Guillermo Cabrera Infante vs. Alejo Carpentier

Carpentier colaboró con un tirano mayor, Fidel Castro, en un juego de simulaciones: Carpentier no era ni nunca había sido revolucionario, Castro no era ni nunca había sido comunista. Alejo fue obediente y hasta sumiso en el Consejo Nacional de Cultura, en la Unión de Escritores (de la que era vicepresidente vitalicio), en la Imprenta Nacional y último hasta lo último en la embajada de Cuba en París. Antes fue un correo del zar.
   Ocurrió cuando Mario Vargas Llosa ganó en 1967 el premio venezolano de novela Rómulo Gallegos. Mario se dejó chantajear por otro tránsfuga, Edmundo Desnoes, de oportuna visita en Londres. Desnoes convenció a Mario para que redactara un cable, transmitido por la agencia cubana de noticias Prensa Latina, pero dirigido a molestar a los gobernantes venezolanos, enfrascados en una guerra cruenta contra la guerrilla de origen cubano. Complacía así a Haydée Santamaría, la papisa de la Casa de las Américas. Cuando Mario, que vivía muy cerca, me contó lo que había hecho, le dije que había un refrán popular cubano que era toda una sabiduría: “Cuando te tocan el culo una vez y lo admites te lo tocarán tres”.
   Entra Carpentier desde Francia. Alejo llamó a Mario y le dijo que quería verlo personalmente, vendría a Londres y lo llamaría. Vino y llamó. Quería que se reunieran en un restaurant de Knightsbridge. (Patricia Llosa me lo señaló un día: “En esa terraza tuvo Mario su entrevista con Alejo”.) Alejo era ahora un hombre con una misión. (Recuerden que éste es el escritor altanero, elitista y aspirante al premio Nobel de Literatura.) La misión de Alejo era de recadero con ribetes de espía. En el restaurant vacío después del almuerzo, Alejo le dijo a Mario que traía un mensaje de Haydée Santamaría, que lo saludaba como un verdadero revolucionario. Lo menos que quiere un escritor es que lo confundan con lo que no es, pero Alejo hablaba ahora de escritor a escritor. Lo que era una falsedad. Haydée quería que Mario donara, públicamente, su premio (unos 30.000 bolívares: Alejo, ducho en aritmética venezolana, calculó que eran unos 25.000 dólares) a la guerrilla. La Casa de las Américas {es decir el Gobierno de Castro, que pagaba siempre a los diplomáticos a través del Narodny Bank ruso), le devolvería a Mario esa misma cantidad a razón de mil dólares mensuales, que le traería Alejo en persona. (Alejo completó la transacción pidiendo al camarero más cercano un brandy, en francés SVP.) La proposición cayó, al revés de las palabras en el Zohar que tanto admiraba Carpentier, en el vacío. Mario sería un ingenuo político pero no era tonto. Aceptar la oferta que podía rechazar significaba convertirse, de hecho, en un agente cubano, pagado por el Gobierno de Castro desde París a través del Narodny Bank. Mario dijo redondamente que no, y ahí comenzaron sus dificultades con el Gobierno cubano. Culminaron en 1971 cuando Haydée Santamaría lo acusó de negarse a ayudar a la lucha del pueblo venezolano (léase la guerrilla castrista) para comprarse una casa en un barrio de ricos en Lima.
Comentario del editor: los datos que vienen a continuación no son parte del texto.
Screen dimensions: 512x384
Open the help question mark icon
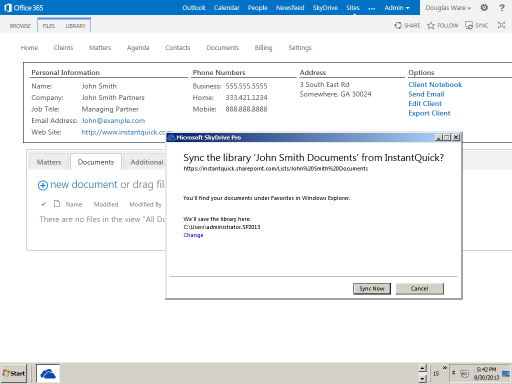tap(502, 8)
   Este y otros recados (a la prensa, al pueblo de Francia) tuvo que aceptar hacerlos Alejo Carpentier. Era además de recadero de Castro repartidor de habanos por todo París: casi el lechero de Alquízar de nuevo. Una vez traía personalmente una caja de habanos a Sartre y el filósofo que fumaba se negó a recibirlo: comenzaba a caer en tanta desgracia como el régimen que representaba. En otra ocasión tropezaron Sartre y su carnal Simone en la Rué Bonaparte y Alejo tuvo que dar media vuelta, caminar de prisa y hasta correr perseguido por el dúo que gritaba al unísono a Alejo: “Voyou! Vieux con! Dégueulasse!”